### Task prompt:
Collect and copy every line of the records below that contains the word "will". Case counts.

### Records provided:
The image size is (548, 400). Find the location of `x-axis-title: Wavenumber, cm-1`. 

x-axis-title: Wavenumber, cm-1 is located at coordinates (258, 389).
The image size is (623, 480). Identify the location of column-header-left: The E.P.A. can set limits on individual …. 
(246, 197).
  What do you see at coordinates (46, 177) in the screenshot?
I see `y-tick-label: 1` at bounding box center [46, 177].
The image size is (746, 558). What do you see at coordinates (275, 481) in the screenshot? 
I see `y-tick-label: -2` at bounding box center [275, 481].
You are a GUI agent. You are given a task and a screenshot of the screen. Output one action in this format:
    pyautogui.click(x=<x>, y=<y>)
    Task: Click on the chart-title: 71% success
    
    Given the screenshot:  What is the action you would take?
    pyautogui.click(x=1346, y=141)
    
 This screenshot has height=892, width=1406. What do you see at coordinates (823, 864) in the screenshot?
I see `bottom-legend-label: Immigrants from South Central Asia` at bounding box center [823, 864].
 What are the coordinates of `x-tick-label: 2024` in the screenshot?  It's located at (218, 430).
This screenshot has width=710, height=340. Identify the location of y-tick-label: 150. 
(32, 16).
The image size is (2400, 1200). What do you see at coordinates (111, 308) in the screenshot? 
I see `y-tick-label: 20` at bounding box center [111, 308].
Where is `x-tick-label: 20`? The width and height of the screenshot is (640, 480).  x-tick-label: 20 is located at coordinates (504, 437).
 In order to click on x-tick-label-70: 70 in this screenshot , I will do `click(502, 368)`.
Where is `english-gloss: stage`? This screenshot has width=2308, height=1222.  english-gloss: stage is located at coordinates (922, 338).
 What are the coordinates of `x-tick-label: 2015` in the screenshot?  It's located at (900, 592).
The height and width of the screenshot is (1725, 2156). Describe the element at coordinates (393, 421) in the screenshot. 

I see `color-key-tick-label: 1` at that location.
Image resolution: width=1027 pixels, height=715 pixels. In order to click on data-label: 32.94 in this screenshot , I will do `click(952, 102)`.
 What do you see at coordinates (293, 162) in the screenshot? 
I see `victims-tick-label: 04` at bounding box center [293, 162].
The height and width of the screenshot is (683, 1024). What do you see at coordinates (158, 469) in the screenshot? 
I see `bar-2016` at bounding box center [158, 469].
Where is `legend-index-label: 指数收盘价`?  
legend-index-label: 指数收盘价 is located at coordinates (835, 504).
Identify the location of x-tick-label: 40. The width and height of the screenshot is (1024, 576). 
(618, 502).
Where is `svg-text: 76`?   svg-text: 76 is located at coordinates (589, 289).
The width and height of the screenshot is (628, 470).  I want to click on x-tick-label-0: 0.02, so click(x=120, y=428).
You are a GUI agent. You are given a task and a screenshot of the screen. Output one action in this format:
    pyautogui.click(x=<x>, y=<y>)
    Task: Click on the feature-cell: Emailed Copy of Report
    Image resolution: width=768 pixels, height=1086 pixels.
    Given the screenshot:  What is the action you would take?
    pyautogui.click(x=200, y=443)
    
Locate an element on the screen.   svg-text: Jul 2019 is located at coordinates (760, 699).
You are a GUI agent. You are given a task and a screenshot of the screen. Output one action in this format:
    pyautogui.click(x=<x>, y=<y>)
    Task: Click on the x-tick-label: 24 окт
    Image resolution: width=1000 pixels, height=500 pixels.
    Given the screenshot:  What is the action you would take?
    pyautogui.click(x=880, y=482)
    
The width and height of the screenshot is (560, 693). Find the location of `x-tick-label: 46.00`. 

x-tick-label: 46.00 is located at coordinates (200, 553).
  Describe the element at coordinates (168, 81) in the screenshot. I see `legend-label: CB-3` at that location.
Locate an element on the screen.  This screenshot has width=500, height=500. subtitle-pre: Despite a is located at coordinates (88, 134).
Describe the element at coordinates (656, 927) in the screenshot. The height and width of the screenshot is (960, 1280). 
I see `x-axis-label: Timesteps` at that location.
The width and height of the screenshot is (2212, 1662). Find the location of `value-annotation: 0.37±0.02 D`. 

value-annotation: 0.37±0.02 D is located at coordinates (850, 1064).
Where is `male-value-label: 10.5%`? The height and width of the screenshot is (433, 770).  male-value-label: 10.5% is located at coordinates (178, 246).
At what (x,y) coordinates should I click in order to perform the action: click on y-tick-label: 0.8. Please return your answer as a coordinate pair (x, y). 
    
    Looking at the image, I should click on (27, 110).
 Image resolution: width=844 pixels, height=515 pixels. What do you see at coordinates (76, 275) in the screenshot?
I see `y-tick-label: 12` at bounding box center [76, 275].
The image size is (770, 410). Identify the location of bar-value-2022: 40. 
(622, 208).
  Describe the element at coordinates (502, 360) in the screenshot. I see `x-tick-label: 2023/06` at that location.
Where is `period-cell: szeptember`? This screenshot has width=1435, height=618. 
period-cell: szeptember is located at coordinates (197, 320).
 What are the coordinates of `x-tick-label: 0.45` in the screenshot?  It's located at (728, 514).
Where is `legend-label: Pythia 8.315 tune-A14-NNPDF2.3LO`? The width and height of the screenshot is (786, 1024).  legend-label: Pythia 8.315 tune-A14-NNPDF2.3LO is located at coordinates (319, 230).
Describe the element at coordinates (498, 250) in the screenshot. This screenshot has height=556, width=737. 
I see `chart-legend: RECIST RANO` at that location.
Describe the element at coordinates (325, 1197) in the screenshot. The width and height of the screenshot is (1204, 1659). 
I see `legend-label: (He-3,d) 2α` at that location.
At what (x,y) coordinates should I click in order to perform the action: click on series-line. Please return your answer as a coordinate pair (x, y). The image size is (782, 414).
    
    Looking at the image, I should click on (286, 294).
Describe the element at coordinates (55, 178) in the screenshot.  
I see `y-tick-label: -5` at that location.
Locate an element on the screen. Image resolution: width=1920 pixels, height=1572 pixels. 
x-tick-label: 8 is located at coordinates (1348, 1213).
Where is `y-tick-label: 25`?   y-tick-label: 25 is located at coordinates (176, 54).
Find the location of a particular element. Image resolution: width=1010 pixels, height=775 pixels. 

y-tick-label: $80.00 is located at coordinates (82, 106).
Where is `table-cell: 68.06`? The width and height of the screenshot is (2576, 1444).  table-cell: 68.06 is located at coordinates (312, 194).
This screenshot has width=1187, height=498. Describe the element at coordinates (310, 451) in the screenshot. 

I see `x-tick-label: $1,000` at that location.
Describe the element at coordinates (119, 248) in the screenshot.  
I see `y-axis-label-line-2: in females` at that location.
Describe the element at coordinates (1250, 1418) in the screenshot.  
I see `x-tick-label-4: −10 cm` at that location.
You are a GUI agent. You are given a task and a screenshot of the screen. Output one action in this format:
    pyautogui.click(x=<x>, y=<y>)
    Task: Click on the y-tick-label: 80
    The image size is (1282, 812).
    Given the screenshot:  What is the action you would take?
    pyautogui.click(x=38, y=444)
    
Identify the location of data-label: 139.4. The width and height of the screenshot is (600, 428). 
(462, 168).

### Answer space:
 In order to click on x-tick-label-70: 70 in this screenshot , I will do `click(502, 368)`.
Image resolution: width=1027 pixels, height=715 pixels. In order to click on data-label: 32.94 in this screenshot , I will do `click(952, 102)`.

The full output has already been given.